### Position data for words and items
+===+

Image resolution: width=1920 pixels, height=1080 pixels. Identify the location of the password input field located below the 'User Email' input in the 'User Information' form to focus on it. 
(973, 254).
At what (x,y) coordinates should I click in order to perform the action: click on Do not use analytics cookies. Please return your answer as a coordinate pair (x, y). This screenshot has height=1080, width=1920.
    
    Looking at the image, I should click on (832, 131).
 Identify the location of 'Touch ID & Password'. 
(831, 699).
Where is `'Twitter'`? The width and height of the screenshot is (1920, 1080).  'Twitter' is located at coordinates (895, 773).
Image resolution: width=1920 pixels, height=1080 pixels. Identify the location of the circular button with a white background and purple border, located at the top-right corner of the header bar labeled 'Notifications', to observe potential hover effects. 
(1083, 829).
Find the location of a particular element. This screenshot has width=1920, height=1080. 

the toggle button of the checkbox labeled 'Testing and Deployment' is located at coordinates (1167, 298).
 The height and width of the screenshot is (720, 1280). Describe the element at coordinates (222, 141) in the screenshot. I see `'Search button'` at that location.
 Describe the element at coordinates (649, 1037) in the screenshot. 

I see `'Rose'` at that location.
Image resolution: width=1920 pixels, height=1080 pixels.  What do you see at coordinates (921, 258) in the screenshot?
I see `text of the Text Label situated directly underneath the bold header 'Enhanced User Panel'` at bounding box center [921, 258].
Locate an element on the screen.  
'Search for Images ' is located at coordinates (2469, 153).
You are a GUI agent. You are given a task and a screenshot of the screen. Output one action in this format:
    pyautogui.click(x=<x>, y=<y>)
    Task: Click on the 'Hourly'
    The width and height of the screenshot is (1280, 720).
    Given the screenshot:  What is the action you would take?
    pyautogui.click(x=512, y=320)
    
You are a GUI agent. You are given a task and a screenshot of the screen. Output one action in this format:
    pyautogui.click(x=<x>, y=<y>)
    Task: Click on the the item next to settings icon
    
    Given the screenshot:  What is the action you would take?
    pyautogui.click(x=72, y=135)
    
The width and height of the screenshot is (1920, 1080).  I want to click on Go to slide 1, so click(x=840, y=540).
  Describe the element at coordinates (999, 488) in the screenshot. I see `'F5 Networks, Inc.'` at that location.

+===+

### Goal
Reproduce the material without changes, starting at the line that contains "in the screenshot?" and ending with the last line of the material.

### Exercise response
Image resolution: width=1920 pixels, height=1080 pixels.  What do you see at coordinates (921, 258) in the screenshot?
I see `text of the Text Label situated directly underneath the bold header 'Enhanced User Panel'` at bounding box center [921, 258].
Locate an element on the screen.  
'Search for Images ' is located at coordinates (2469, 153).
You are a GUI agent. You are given a task and a screenshot of the screen. Output one action in this format:
    pyautogui.click(x=<x>, y=<y>)
    Task: Click on the 'Hourly'
    The width and height of the screenshot is (1280, 720).
    Given the screenshot:  What is the action you would take?
    pyautogui.click(x=512, y=320)
    
You are a GUI agent. You are given a task and a screenshot of the screen. Output one action in this format:
    pyautogui.click(x=<x>, y=<y>)
    Task: Click on the the item next to settings icon
    
    Given the screenshot:  What is the action you would take?
    pyautogui.click(x=72, y=135)
    
The width and height of the screenshot is (1920, 1080).  I want to click on Go to slide 1, so click(x=840, y=540).
  Describe the element at coordinates (999, 488) in the screenshot. I see `'F5 Networks, Inc.'` at that location.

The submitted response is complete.